Lisa war damals 14, der Mann 43. Es war ihr erster Freier, der Einstieg in ein Leben als Prostituierte. Das blonde Mädchen aus der schwäbischen Provinz verkaufte ihren Körper vier Jahre lang an Hunderte Männer – ohne Zwang und ohne Zuhälter. „Mich hat schon immer fasziniert, wie einfach es ist, mit seinem Körper Geld zu verdienen“, sagt die heute 20-Jährige.

Vor zwei Jahren machte sie Schluss damit, hat ihre Erlebnisse jetzt in einem Buch veröffentlicht („Nimm mich, bezahl mich, zerstör mich“, Schwarzkopf & Schwarzkopf, 9,95 Euro). Heute lebt Lisa ein „ganz normales, völlig uninteressantes Leben“ mit Büro-Job und festem Freund.

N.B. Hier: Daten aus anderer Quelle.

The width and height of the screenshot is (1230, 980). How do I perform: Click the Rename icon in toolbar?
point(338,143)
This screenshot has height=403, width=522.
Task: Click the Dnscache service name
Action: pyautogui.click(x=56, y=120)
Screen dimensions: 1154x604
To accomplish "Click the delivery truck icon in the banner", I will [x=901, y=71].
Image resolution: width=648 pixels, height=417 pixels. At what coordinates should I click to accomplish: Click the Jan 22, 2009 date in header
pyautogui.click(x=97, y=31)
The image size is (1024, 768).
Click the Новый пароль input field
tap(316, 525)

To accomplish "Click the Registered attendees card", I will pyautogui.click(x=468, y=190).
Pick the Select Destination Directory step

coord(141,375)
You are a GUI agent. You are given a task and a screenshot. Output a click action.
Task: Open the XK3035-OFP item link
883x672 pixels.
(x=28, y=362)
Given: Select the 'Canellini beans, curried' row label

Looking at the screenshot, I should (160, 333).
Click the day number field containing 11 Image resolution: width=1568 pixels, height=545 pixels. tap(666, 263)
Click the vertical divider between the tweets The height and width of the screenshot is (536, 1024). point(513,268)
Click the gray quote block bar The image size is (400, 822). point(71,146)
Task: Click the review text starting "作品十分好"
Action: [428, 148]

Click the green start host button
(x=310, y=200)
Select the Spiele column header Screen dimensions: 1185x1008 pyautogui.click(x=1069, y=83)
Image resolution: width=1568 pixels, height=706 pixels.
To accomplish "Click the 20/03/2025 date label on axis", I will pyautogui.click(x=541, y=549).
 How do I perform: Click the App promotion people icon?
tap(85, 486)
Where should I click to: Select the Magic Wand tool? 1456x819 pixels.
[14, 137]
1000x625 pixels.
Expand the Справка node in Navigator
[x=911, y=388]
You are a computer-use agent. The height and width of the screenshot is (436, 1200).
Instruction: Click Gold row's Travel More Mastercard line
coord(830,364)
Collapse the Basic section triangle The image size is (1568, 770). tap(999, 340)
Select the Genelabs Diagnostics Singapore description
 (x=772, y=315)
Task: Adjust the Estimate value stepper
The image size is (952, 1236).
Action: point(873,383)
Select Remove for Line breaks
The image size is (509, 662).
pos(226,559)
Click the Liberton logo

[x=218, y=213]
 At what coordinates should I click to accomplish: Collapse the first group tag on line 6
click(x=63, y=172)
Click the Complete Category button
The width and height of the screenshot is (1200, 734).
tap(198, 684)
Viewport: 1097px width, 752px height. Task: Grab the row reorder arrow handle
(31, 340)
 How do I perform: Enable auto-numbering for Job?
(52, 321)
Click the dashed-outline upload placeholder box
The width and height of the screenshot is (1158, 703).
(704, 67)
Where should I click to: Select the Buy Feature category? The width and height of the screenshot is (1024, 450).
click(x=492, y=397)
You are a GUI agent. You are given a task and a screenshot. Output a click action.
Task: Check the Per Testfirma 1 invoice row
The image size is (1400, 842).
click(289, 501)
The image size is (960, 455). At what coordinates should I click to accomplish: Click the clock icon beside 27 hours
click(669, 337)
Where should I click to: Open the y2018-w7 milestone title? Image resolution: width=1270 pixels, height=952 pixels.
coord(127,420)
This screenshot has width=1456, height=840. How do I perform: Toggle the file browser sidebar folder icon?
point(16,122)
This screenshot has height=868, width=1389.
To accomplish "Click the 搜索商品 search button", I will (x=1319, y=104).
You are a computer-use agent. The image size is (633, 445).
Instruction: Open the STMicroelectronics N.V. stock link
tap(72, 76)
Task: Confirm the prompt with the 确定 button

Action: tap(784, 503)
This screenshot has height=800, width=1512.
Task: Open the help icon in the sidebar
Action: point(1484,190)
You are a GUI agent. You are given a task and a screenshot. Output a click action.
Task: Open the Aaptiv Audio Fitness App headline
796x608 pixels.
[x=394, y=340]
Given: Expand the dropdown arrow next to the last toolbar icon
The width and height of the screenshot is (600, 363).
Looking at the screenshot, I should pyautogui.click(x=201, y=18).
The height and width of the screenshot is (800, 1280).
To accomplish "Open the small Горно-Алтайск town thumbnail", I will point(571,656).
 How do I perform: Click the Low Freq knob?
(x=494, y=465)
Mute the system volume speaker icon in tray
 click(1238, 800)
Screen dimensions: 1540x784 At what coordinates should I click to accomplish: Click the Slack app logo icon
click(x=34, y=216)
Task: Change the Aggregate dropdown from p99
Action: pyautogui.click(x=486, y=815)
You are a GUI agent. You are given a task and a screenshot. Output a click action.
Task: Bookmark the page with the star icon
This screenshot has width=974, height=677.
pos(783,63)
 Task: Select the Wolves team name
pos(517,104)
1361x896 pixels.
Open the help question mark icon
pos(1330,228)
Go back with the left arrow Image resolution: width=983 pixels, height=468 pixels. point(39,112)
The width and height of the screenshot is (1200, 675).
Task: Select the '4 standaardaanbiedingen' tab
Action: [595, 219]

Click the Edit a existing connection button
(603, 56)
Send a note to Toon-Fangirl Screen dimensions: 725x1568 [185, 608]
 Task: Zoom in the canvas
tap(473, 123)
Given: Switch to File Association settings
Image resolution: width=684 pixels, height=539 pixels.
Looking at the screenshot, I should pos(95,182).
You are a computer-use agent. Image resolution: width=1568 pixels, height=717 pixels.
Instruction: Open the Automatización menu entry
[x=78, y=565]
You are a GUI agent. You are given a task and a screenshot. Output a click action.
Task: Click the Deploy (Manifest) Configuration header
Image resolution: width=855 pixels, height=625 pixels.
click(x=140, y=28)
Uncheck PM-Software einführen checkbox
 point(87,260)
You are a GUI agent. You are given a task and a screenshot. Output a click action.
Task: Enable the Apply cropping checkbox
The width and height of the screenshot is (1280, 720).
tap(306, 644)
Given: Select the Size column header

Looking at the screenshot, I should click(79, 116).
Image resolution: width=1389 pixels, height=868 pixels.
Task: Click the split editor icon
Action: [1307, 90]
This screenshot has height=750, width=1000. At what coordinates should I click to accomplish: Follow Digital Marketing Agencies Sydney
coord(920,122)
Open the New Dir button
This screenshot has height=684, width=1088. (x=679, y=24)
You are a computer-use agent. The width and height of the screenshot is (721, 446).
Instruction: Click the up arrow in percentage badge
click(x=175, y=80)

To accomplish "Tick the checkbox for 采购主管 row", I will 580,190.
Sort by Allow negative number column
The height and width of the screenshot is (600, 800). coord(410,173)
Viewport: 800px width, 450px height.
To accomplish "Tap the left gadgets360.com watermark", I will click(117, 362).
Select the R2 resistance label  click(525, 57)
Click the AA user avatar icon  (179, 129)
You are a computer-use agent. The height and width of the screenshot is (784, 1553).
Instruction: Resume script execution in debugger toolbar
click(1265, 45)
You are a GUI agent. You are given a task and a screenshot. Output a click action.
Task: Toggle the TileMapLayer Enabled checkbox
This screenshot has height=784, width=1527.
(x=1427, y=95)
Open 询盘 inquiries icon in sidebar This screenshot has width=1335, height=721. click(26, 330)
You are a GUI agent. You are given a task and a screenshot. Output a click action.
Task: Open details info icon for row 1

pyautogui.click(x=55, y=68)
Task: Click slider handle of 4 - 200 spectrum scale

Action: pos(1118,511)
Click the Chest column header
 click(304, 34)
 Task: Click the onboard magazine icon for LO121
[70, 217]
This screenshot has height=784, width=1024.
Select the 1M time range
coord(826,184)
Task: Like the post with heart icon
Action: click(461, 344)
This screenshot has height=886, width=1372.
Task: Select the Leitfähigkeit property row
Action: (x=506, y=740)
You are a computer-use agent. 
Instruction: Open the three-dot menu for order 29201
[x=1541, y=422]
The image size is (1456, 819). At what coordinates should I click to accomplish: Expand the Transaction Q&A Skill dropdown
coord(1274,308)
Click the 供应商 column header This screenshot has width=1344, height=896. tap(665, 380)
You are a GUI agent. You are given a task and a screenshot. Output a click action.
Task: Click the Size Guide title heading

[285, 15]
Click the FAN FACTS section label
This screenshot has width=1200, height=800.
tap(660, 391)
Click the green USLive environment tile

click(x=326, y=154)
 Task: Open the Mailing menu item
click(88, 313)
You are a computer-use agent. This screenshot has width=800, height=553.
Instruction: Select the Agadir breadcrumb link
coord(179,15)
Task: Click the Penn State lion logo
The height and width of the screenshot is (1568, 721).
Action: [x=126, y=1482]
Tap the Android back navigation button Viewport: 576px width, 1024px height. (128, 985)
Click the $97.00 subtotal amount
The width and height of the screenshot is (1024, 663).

Doch immer wieder kommen leise Stimmen, die sie zurück zu fremden Männern treiben wollen – und obwohl sie fast daran kaputt ging, hat Lisa ihre Jahre als minderjährige Prositutierte nie bereut. Wie Lisa Müller zur Prostituierten wurde, warum sie den Ausstieg schaffte und was diese Zeit aus ihr gemacht hat: EXPRESS.DE erzählt ihre Geschichte.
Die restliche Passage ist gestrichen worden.